## Инструкции к заданиям
**a.** Выведите без изменений отрывок из текста об опытах по восприятию глубины от слов «В тот день демонстрировались» до слов «над всеми другими.», включая оба.
**b.** Какой признак, по тексту об опытах по восприятию глубины, доминировал над всеми другими в тот день?

## Текст для чтения
....
Вторым признаком была разница в освещенности. Для демонстрации этого признака размер шаров не менялся и, конечно, они на самом деле не двигались. Менялось только освещение, переходившее с одного шара на другой. Изменение освещенности, подобно изменению размера, создавало впечатление, будто шары поочередно приближаются и удаляются, в зависимости от того, на какой из них падает свет.
Затем на ряде экспериментов показывалось, как эти два признака, размер и яркость, могут действовать друг против друга, приводя к противоречиям. Теперь сжимавшийся шар всегда освещался ярче. Этот комбинированный эксперимент показывал, что одни признаки доминируют над другими.
В тот день демонстрировались следующие признаки: размер, яркость, наложение, бинокулярный параллакс и параллакс, вызванный движениями головы. Этот последний доминировал над всеми другими.
Просмотрев двадцать или тридцать таких демонстраций, я почувствовал, что мне пора отдохнуть, и сел в один из раскладных шезлонгов. Он провалился подо мной. Услышав шум, Эймс вышел, чтобы проверить, все ли в порядке. Затем он остался, чтобы показать мне еще два эксперимента.
Первый был связан с параллаксом [Угол, под которым виден объект, называется параллаксом. — Прим. перев.]. На столе длиной примерно в пять футов находились два объекта: пачка сигарет «Lucky Strike», наколотая на тонкий стержень в нескольких дюймах над поверхностью стола, и коробок спичек, так же укрепленный на тонком стержне в дальнем конце стола.
....
## Предоставленные записи

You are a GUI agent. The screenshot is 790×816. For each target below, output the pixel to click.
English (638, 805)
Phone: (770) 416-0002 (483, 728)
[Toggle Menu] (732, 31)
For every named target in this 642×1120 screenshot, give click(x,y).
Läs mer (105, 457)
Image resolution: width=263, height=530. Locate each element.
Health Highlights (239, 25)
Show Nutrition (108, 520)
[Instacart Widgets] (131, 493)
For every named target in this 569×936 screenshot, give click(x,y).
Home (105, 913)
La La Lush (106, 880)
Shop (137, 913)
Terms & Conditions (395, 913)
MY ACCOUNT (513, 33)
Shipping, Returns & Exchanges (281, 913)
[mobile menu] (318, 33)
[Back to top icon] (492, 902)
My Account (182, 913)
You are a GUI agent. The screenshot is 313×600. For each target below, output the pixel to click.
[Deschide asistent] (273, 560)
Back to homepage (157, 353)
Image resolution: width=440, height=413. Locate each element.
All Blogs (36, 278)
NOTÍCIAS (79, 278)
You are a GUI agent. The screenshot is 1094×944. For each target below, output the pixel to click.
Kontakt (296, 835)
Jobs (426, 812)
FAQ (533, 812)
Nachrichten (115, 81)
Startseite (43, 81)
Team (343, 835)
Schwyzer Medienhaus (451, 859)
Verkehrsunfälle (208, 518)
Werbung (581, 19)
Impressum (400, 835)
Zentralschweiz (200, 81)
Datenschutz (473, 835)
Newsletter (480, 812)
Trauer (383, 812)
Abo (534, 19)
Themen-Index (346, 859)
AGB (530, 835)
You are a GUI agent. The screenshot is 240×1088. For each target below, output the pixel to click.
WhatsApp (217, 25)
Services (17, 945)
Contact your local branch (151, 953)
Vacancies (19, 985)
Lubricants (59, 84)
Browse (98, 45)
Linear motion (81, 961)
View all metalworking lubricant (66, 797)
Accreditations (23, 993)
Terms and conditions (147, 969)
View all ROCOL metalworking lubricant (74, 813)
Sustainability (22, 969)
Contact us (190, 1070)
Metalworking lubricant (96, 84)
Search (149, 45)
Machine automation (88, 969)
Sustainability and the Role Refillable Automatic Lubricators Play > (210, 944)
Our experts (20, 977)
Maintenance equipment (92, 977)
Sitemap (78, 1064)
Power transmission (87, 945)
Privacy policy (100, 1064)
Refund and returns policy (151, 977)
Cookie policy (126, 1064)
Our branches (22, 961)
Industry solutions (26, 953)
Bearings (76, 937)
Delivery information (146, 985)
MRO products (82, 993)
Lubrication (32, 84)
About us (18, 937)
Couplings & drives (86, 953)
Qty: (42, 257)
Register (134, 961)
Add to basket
....
## Полные ответы
**a.**
В тот день демонстрировались следующие признаки: размер, яркость, наложение, бинокулярный параллакс и параллакс, вызванный движениями головы. Этот последний доминировал над всеми другими.

**b.** Параллакс, вызванный движениями головы.